Traceback (most recent call last):

  File ~/anaconda3/lib/python3.10/site-packages/spyder_kernels/py3compat.py:356 in compat_exec
    exec(code, globals, locals)

  File ~/Dokument/Python/MasterProjectCoCalc/SNmasterproject/untitled0.py:21
    sns.pairplot(Data,vars=['x1','x2','x3'],hue='label',markers=['o','s','s','s','s'],corner=True,grid_kws={fillstyles:['none','full','full','full','full']})

NameError: name 'fillstyles' is not defined

I also tried to add:

plot_kws={'edgecolor':'black'}

to the sns.pairplot function and then I got enter image description here

but now all the points have a black border. How do I get only black borders around the square markers?

2

There are 2 answers

1
JohanC On BEST ANSWER

The scatter dots are stored in ax.collections[0]. To avoid that the colors of later hue values always come on top, seaborn keeps the dots in the order they appear in the dataframe. You can use .set_edgecolors() to set the edge color of each individual dot.

For the legend, the dots in stored in its handles as line objects, which you can change via .set_markeredgecolor(...)

Here is how the code could look like:

import seaborn as sns
import pandas as pd
import numpy as np

Data = pd.DataFrame(columns=['x1', 'x2', 'x3', 'label'])
for i in range(100):
    Data.loc[len(Data.index)] = [np.random.rand(), np.random.rand(), np.random.rand(), '1']
Data.loc[len(Data.index)] = [np.random.rand(), np.random.rand(), np.random.rand(), '2']
Data.loc[len(Data.index)] = [np.random.rand(), np.random.rand(), np.random.rand(), '3']
Data.loc[len(Data.index)] = [np.random.rand(), np.random.rand(), np.random.rand(), '4']
Data.loc[len(Data.index)] = [np.random.rand(), np.random.rand(), np.random.rand(), '5']

g = sns.pairplot(Data, vars=['x1', 'x2', 'x3'], hue='label', markers=['o', 's', 's', 's', 's'], corner=True)

edge_colors = ['none' if l == '1' else 'k' for l in Data['label']]
for ax in g.axes.flat:
    if ax is not None and len(ax. Collections) > 0:
        ax.collections[0].set_edgecolors(edge_colors)
for h in g.legend.legend_handles[1:]:
    h.set_markeredgecolor('k')

sns.pairplot change individual marker edge colors

0
BitsAreNumbersToo On

As far as I can tell, you cannot plot with different options using the seaborn.pairplot utility, you would have to create the graphs piecewise. This excellent answer shows how this can be done, but it's not super intuitive how to adapt that for your use case, so I have provided an example implementation to match your needs here with minor alterations from your original code.

import seaborn as sns
import pandas as pd
import numpy as np
import matplotlib.pyplot as plt

Data = pd.DataFrame(columns=['x1','x2','x3','label'])
for i in range(100):
    Data.loc[len(Data.index)] = [np.random.rand(),np.random.rand(),np.random.rand(),'1']

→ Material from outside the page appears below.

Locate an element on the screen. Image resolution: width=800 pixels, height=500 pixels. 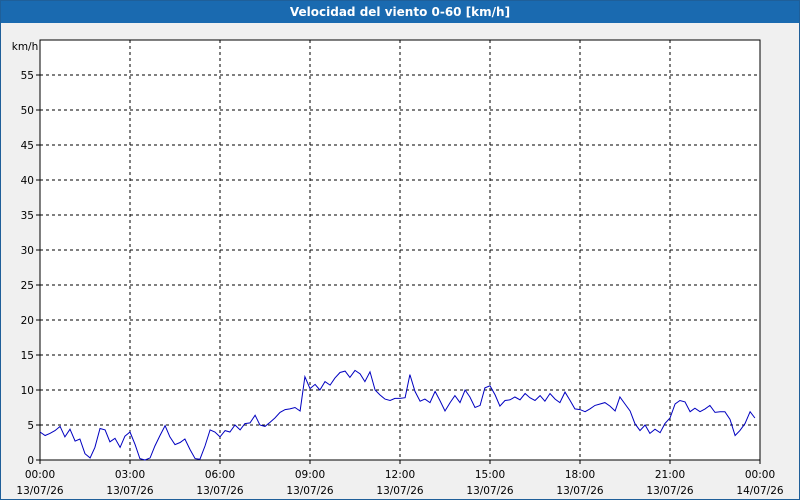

Data.loc[len(Data.index)] = [np.random.rand(),np.random.rand(),np.random.rand(),'2']
Data.loc[len(Data.index)] = [np.random.rand(),np.random.rand(),np.random.rand(),'3']
Data.loc[len(Data.index)] = [np.random.rand(),np.random.rand(),np.random.rand(),'4']
Data.loc[len(Data.index)] = [np.random.rand(),np.random.rand(),np.random.rand(),'5']

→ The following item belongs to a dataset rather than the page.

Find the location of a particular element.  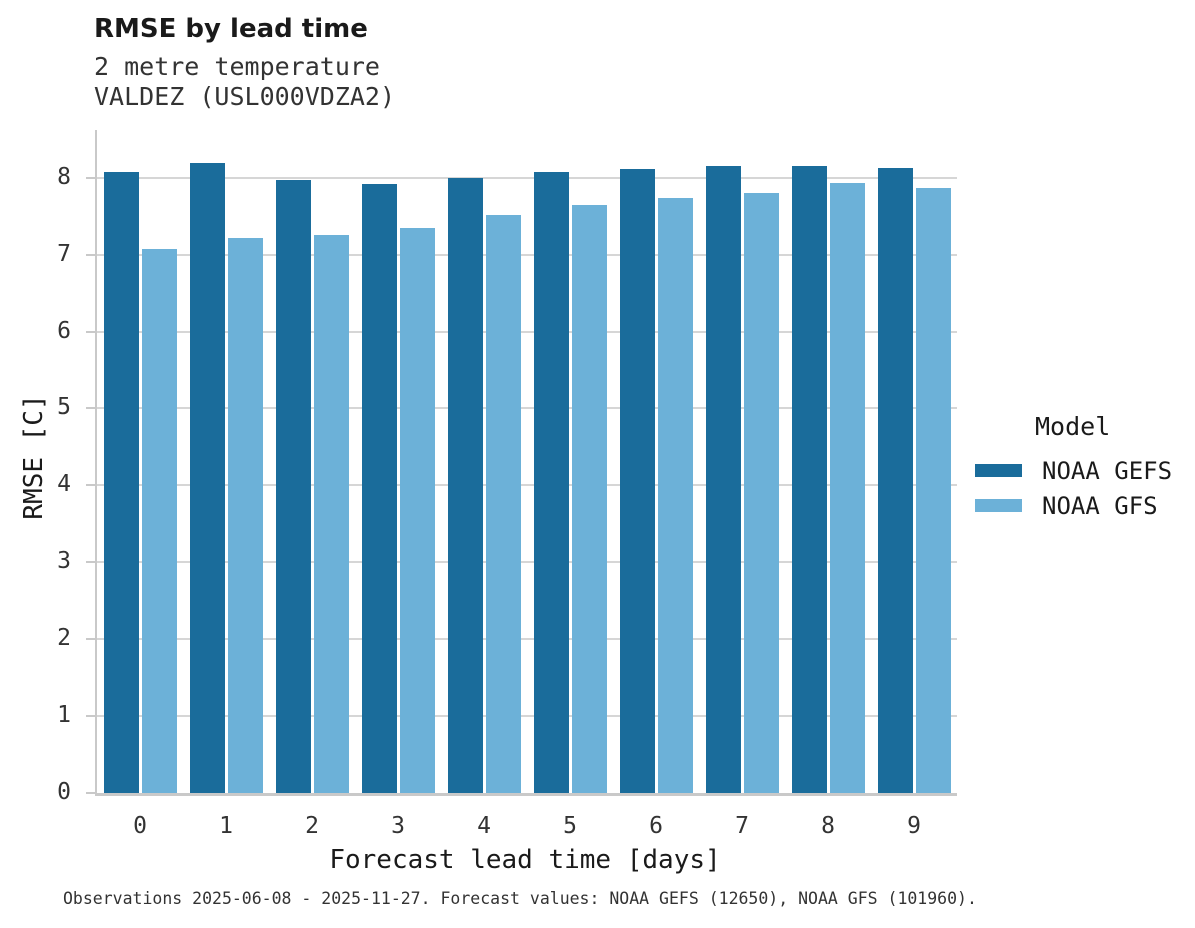

x-tick-label-6: 6 is located at coordinates (656, 826).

# We will create the grid ourselves instead of using seaborn's utility
g = sns.PairGrid(Data.loc[Data['label'] == '1'], corner=True)
g.map_lower(sns.scatterplot)
g.map_diag(sns.kdeplot, fill=True)

# Since we are adding the data piecewise, we need to keep track of which ones got which colors
palette = sns.color_palette()
legend_labels = {'1': (palette[0], 'o')}

# Add each dataset piecewise
for i, label in enumerate(Data['label'].unique()):
    # Don't re-add group 1 again
    if label == '1':
        continue
    # Add the data, including the edge color
    g.data = Data.loc[Data['label'] == label]
    g.map_lower(sns.scatterplot, marker='s', edgecolor='black')
    # Track which color and marker we plotted with
    legend_labels[label] = (palette[i % len(palette)], 's')

# Add the legend with the colors and markers
# This line issues a warning you can ignore
g.add_legend(handles=[
    plt.Line2D(
        [], [], ls='', color=colormarker[0], marker=colormarker[1], label=label
    ) for label, colormarker in legend_labels.items()
])

plt.show()

And here is how it looks: Seaborn plot with varied markers and legend

Let me know if you have any questions.